Message par f1aquilon » 07 févr. 2018, 19:11

Un petit déterrage.

Pour ceux qui aime le sport automobile et son histoire, j'ai entièrement réécrit le résumé de la course.
J'ai parcouru le Matin, le New-York Times, le Journal et l'Auto, ainsi que le magazine La Vie au grand air entre fin 1907 et début 1909.

"Nous sommes à Paris et un homme, la casquette visée sur la tête, s'avance rue Saint-Honoré. Petit de taille, l'allure vive et déterminée il tourne à l'angle de la rue Richelieu. Normand d'origine, au caractère bien trempé, il est âgé en cette année 1907 de trente-cinq ans. Sa vie est faite d'aventures. Il s'embarque à seize ans sur un navire de la marine marchande qui fait naufrage dans la Manche. On le croit mort. Un mois plus tard, il se présente chez ses parents, alors qu'il est officiellement porté disparu. A dix-neuf ans il s'engage dans l'infanterie de marine et se rend au Tonkin. Là-bas, il tombe amoureux d'une jeune fille, mais la belle préfère partir dans les bras d'un officier. Vexé, notre homme pour se venger met sens dessus dessous les appartements de son supérieur.

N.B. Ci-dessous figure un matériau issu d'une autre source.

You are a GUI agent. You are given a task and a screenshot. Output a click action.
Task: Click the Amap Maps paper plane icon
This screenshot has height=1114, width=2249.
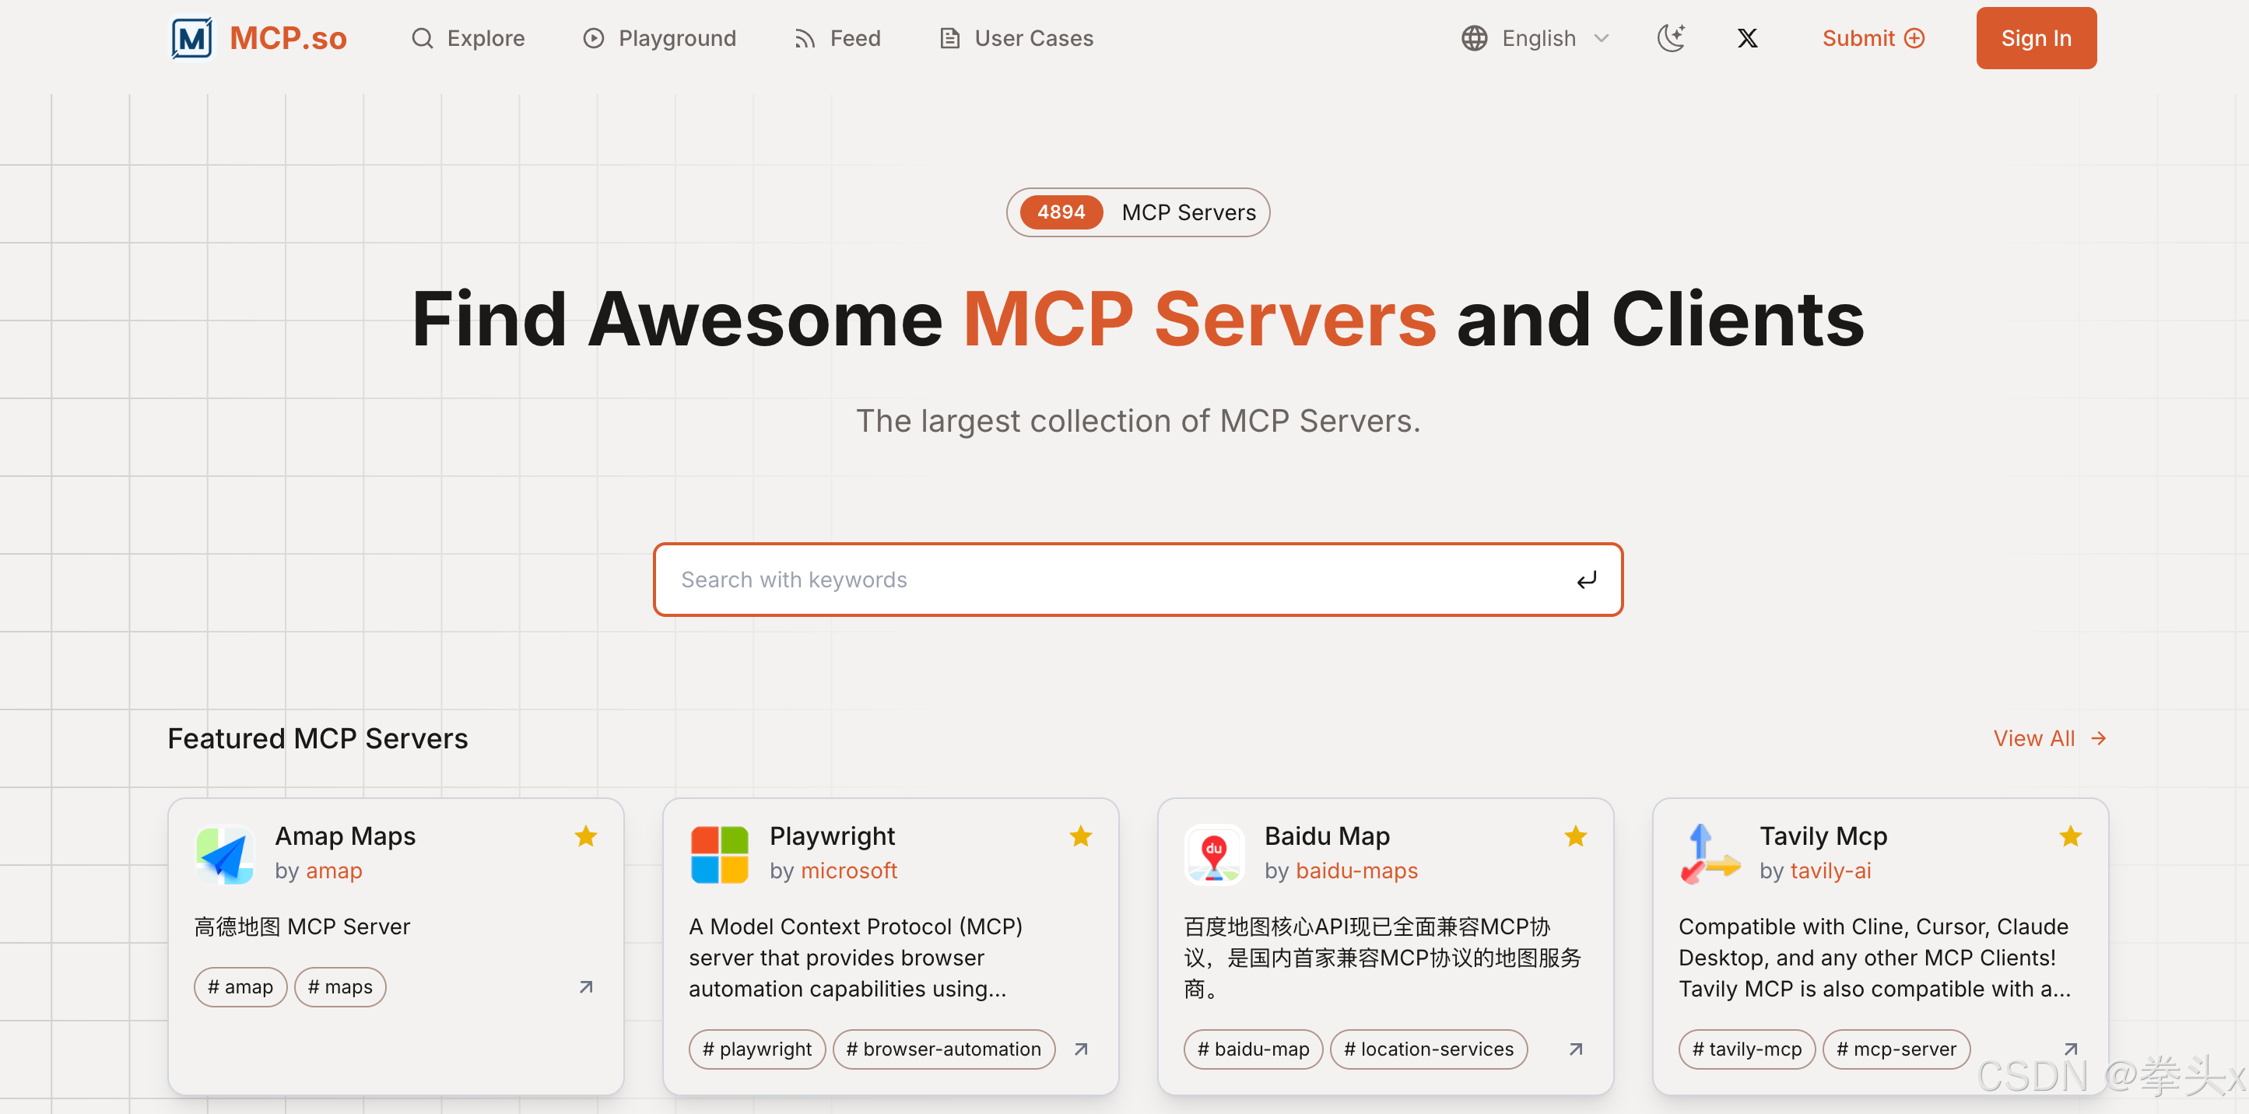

Jugé, il est envoyé au bagne. Libéré, il retourne voir cet officier pour l'agresser à son domicile et se retrouve de nouveau en prison. Pour payer sa dette, il s'engage dans la Légion étrangère, mais son fort caractère ne s'accommode pas de la rigueur militaire et il se révolte, ce qui lui vaut un nouveau séjour au bagne. Il part alors quatre ans au Congo et y crée une manufacture de caoutchouc. Journaliste à "La Patrie", il entreprend de faire le tour du monde à pied. Durant ce périple, alors qu'il est soigné dans un hôpital en Russie après s'être fait attaquer par des brigands en Sibérie, il rencontre Hélène Kreis, infirmière bénévole qui deviendra sa femme. Rétabli, il reprend la route, mais la guerre russo-japonaise l'empêche de poursuivre son chemin. Pour le compte du journal "Le Matin" il s'en va à dos de chameaux reconnaitre dans le désert de Gobi la route qui devront emprunter le prince Borghese et ses compagnons lors de la course Pekin-Paris.
Notre baroudeur s'appelle Eugène Lelouvier, et aujourd'hui, ses pas le conduisent au numéro 100 de la rue Richelieu, devant les locaux de la gazette "Le Journal". Il vient porter la folle idée d'un tour du monde en automobile. Mais face aux tergiversations de l'équipe de rédaction, notre globe-trotter s'en va faire sa proposition au journal "Le Matin". Bien évidemment, la nouvelle se répand rapidement dans la capitale et le 24 novembre 1907, arrive au siège du quotidien cette missive :

"Monsieur le président du conseil d'administration du Matin ...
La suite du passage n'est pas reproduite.